Volume 93, Issue 100

Thursday, April 6, 2000


BFA exhibit an ambient affair

Internet Slutts make leap to TV

Slipknot hope to put new face on metal

Fishbone's Family one to watch

Slipknot hope to put new face on metal

Gazette file photo
CALM DOWN LADIES – THEY'RE ALL TAKEN. Metal punks Slipknot are in town make up for a missed engagement. Catch them April 10 at the Drink.

By Myles DeRosse
Gazette Staff

"Slipknot is your best friend and your worst enemy. It's your dream and your death," philosophizes Slipknot's percussionist, Shawn Crahan.

He's right – Slipknot is more than just a well thought out metaphor. They're also one of the latest bands to become a force in the heavy metal world. Their self-titled major label debut, released last summer, is already widely considered a stepping stone for heavy metal's new direction. Crahan seems to understand why his band is being treated with such relevance.

"It's today's fucking metal, it's not in any genre but its own. It's Slipknot, it's real," he explains. "There is not a boring moment musically or lyrically on the album – it's cathartic and insane. It's our whole lives on tape."

That's a whole lot of lives to be contained on one CD. Slipknot is comprised of nine band members, each of whom rocks out on individual instruments. "We just know how to work it," Crahan says. "I listen to bands with three or four members and they're bellyachers.
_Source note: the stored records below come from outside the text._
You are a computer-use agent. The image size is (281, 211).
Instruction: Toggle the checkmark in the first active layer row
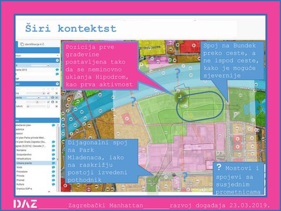(48, 93)
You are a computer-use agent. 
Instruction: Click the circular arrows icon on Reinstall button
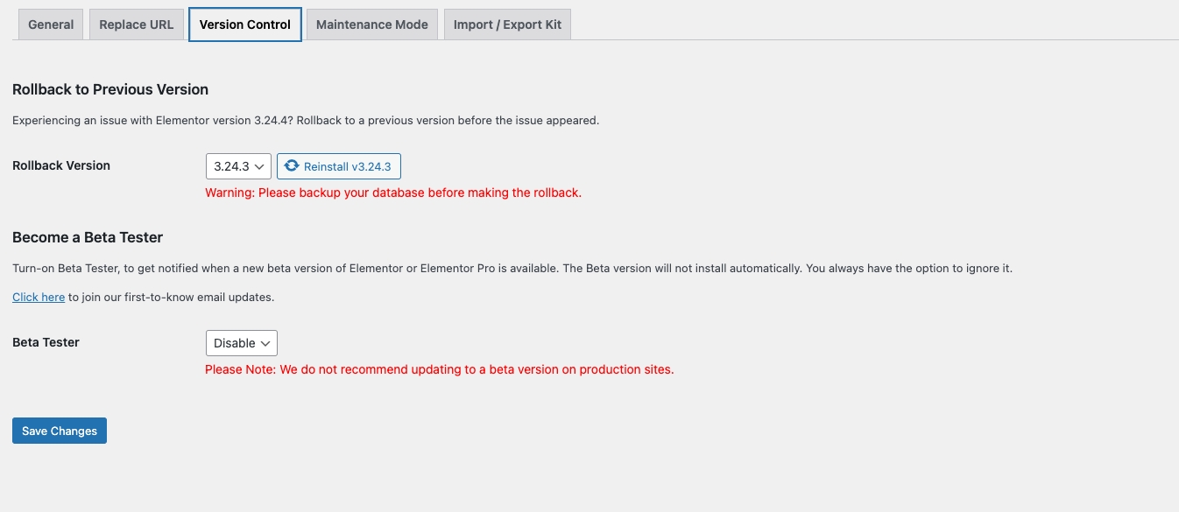pos(292,166)
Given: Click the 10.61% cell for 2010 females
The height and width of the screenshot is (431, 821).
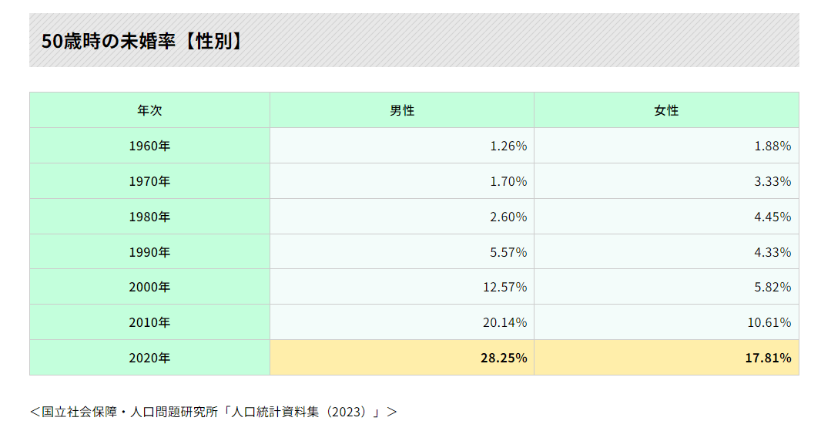Looking at the screenshot, I should (x=769, y=322).
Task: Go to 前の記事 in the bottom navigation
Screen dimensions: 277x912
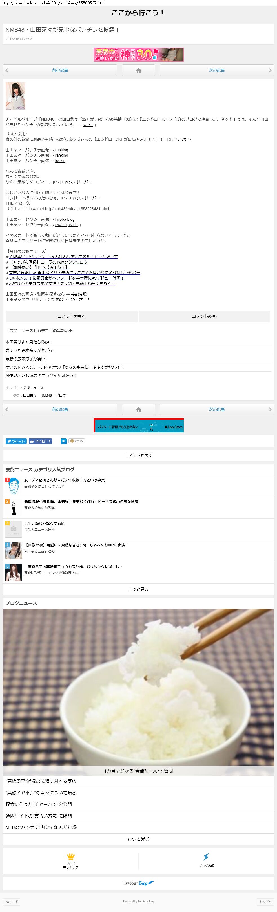Action: click(x=60, y=409)
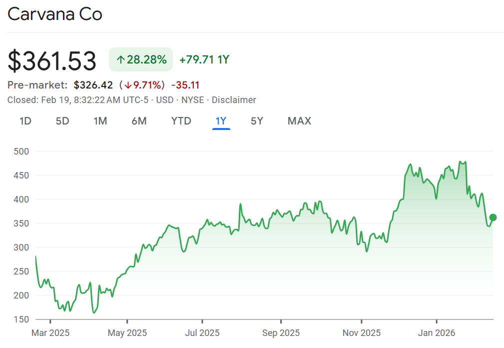The height and width of the screenshot is (348, 504).
Task: Show the MAX time range chart
Action: (299, 121)
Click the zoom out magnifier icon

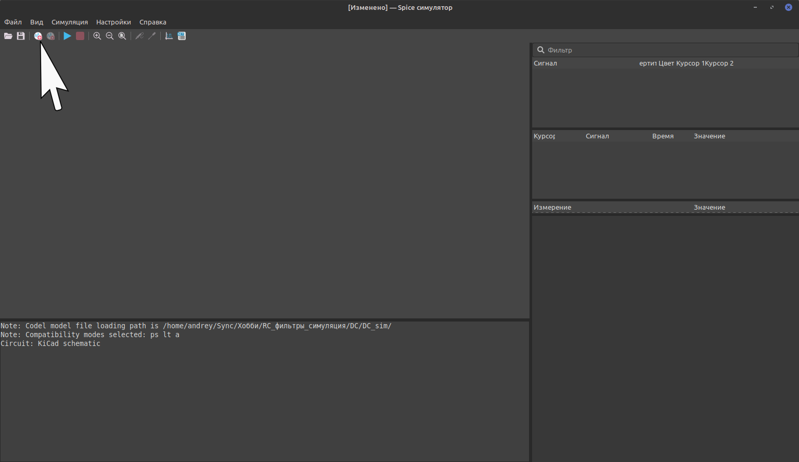pyautogui.click(x=110, y=36)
It's like, 'You guys don't know shit. I'm twice the band you are.'"

The proliferation of members also makes the band's live show a unique experience. "Having nine band members absolutely creates more insanity," Crahan contends. "For someone like me [it means] there are more people to light on fire during a stage show."
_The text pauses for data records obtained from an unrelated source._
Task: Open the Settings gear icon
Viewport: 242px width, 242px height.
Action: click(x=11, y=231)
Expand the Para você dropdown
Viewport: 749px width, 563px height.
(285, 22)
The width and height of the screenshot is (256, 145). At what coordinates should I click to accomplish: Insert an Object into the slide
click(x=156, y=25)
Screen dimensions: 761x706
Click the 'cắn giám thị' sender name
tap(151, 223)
Slipknot's live show is widely regarded as being a crazy and mental experience. Each band member dresses up in prison garb and dons a mask fit for a low budget horror flick. "The masks equal the downfall of the rock 'n' roll cliché – that's why we wear them," Crahan explains. "But I also want to tell you that my mask is nothing without me."
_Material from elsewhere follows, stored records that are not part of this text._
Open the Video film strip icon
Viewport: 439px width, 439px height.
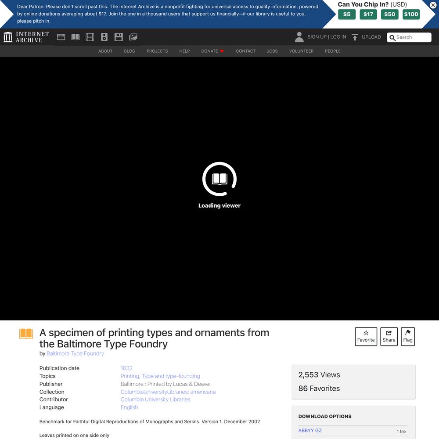(90, 37)
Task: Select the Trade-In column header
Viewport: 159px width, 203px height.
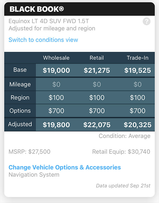Action: click(x=138, y=58)
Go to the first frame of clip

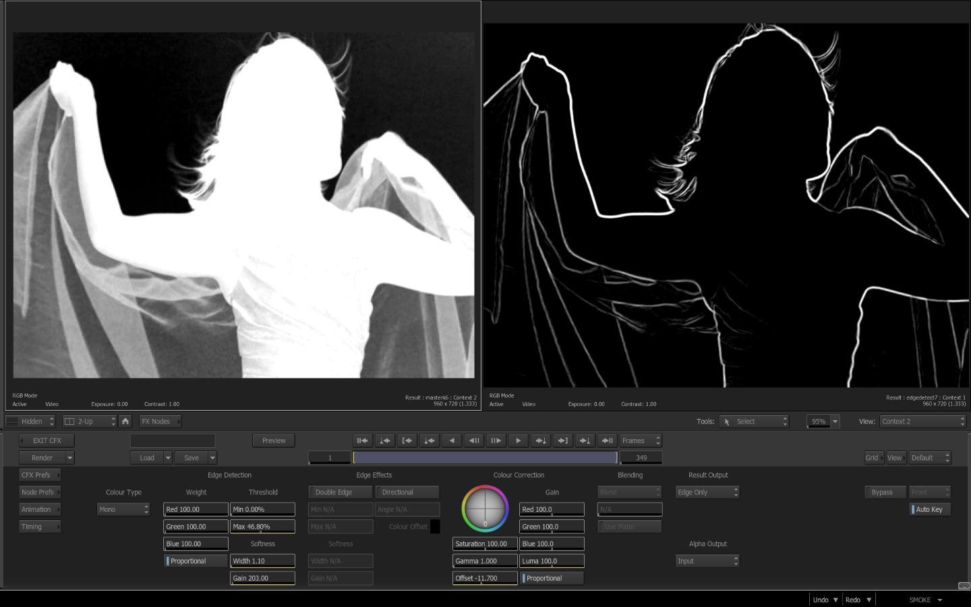tap(363, 440)
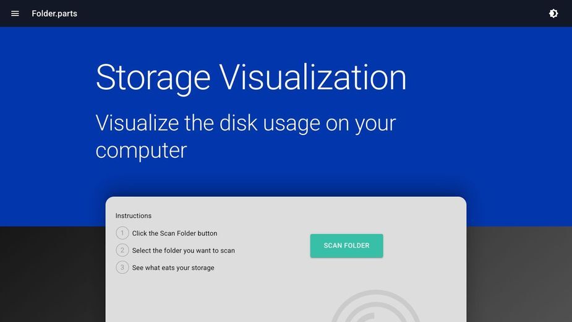Screen dimensions: 572x322
Task: Click the word "Visualization" in the title
Action: pos(313,77)
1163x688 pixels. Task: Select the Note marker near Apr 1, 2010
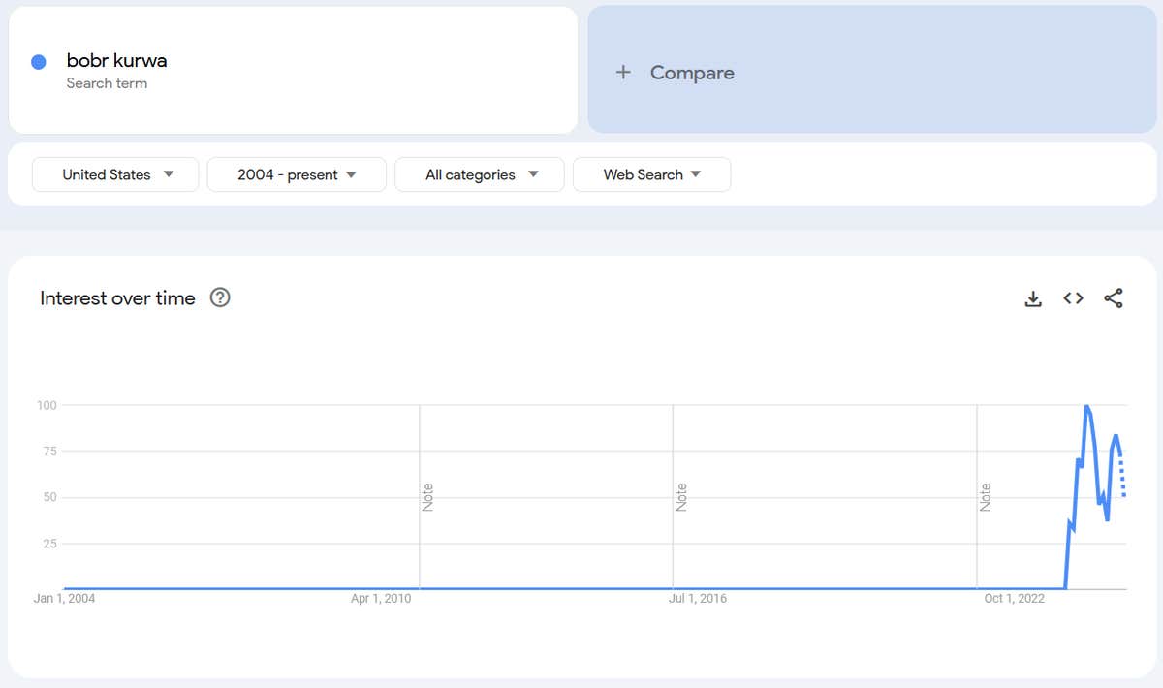pyautogui.click(x=427, y=497)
Although the masks and costumes add to the visual effect, the concert truly comes to life with the band members' energy. "It's a war," Crahan says. "It's brutal truth and no one knows what's gonna happen – including us. I mean, people can die.

"When the nine of us are on stage there's this ball of energy rolling around and it's up to the fans to decide whether it's positive or negative. I'm not certain I hate either – I love them both because you gotta have it, the balance of life," Crahan continues. "We respect our dream so much – and the fans respect their lives and their dreams so much – so when we come together and collaborate, worlds collide. It's a beautiful thing."

Slipknot were supposed to showcase this live performance to Londoners in January, but due to uncontrollable circumstances they were forced to cancel. "Let everybody up there in the Canadian world know that from the bottom of our hearts we are deeply sorry," Crahan testifies. "There is nothing that the Knot hates more than cancelling shows."

Crahan can, however, make London a promise for Slipknot's make-up engagement. "When we do come, it will be like time never existed," he assures. "The fact of the matter is that we're gonna come and kill everyone."

Slipknot play at the Drink on April 10 with special guests Kittie.